Rewrite the stretch of the transcript from "It's a form of aggression against virtue to" through "damn thing moving.", putting "Freeland" in place of "Libertopia".

Text excerpt:
--
I understand all of that.
And given that I have almost no control over all of that, then it seems sort of crazy.
For me, at least, to imagine or to think that I can somehow rationally subject the joy in my life to all of these factors which I have no control over.
And all of that is going to, I think, involve Refusing to surrender my own joy to effects on other people that I have no control.
When you're in a debate with someone, you have no control whatsoever about whether they listen to reason or don't.
Whether they listen to reason or not is completely and totally outside of your control.
You can do nothing to affect that.
And so I really wouldn't try, if I were you, to have a strong effect on somebody's soul that way and place your happiness on whether or not they comply with With your desires.
It's like wanting somebody you barely know to fall in love with you and placing your entire soul's happiness on that.
I don't see how that would make a whole lot of sense or be a very rational approach to life.
I mean, who do you have control over?
You have control over yourself.
And even your control over yourself is hampered because your conscious mind, of course, is part of an ecosystem in general that you only have some degree of control over.
So even that stuff, even your own self and your own soul, You only have a certain amount of control over.
And that's you, let alone anybody else.
So when do we convince people?
When does the world turn to our favor?
When do we get freedom finally?
When does people's minds start to change?
Well, no control.
No control. And it's a form of aggression against virtue, in my opinion.
It's a form of aggression against virtue to say to people, these ideas only have value when we become free.
These ideas only mean something when everyone or a majority of people become free.
And there was a post on the board today And it was a gentleman who was saying, Steph, come on, what are you talking about?
First you say that a free society would be able to defend itself against another society.
And then you say, dear Steph, that a society...
That is founded, called Libertopia, would simply be attacked by some foreign statist government.
So which is it? Can a free society protect itself against a foreign government, or can it not protect itself against a foreign government?
And, damn it, let's just get this thing moving.
Enough debate. Enough talk.
Let's get this damn thing moving.
Well... This sort of impatience is...
I mean, it doesn't bother me that, that much, because I'm still sitting in the virtue bliss jacuzzi of truth.
But I certainly will say that it does sort of miss the point of what it is that I'm trying to say.
And there's a kind... For me, at least.
It could be right. It could be not right.
There's a kind of willful missing the point here.
With regards to understanding the process of freedom.
So, to sort of put a metaphor in place to help understand why this stuff I think is an aggression against virtue and freedom, I'll say that...
--
Stored data:
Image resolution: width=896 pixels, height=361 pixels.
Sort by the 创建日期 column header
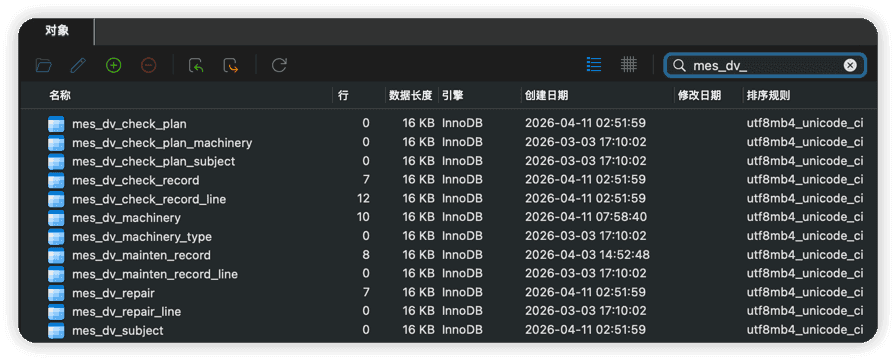point(547,96)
--
Answer for the task:
It's a form of aggression against virtue to say to people, these ideas only have value when we become free.
These ideas only mean something when everyone or a majority of people become free.
And there was a post on the board today And it was a gentleman who was saying, Steph, come on, what are you talking about?
First you say that a free society would be able to defend itself against another society.
And then you say, dear Steph, that a society...
That is founded, called Freeland, would simply be attacked by some foreign statist government.
So which is it? Can a free society protect itself against a foreign government, or can it not protect itself against a foreign government?
And, damn it, let's just get this thing moving.
Enough debate. Enough talk.
Let's get this damn thing moving.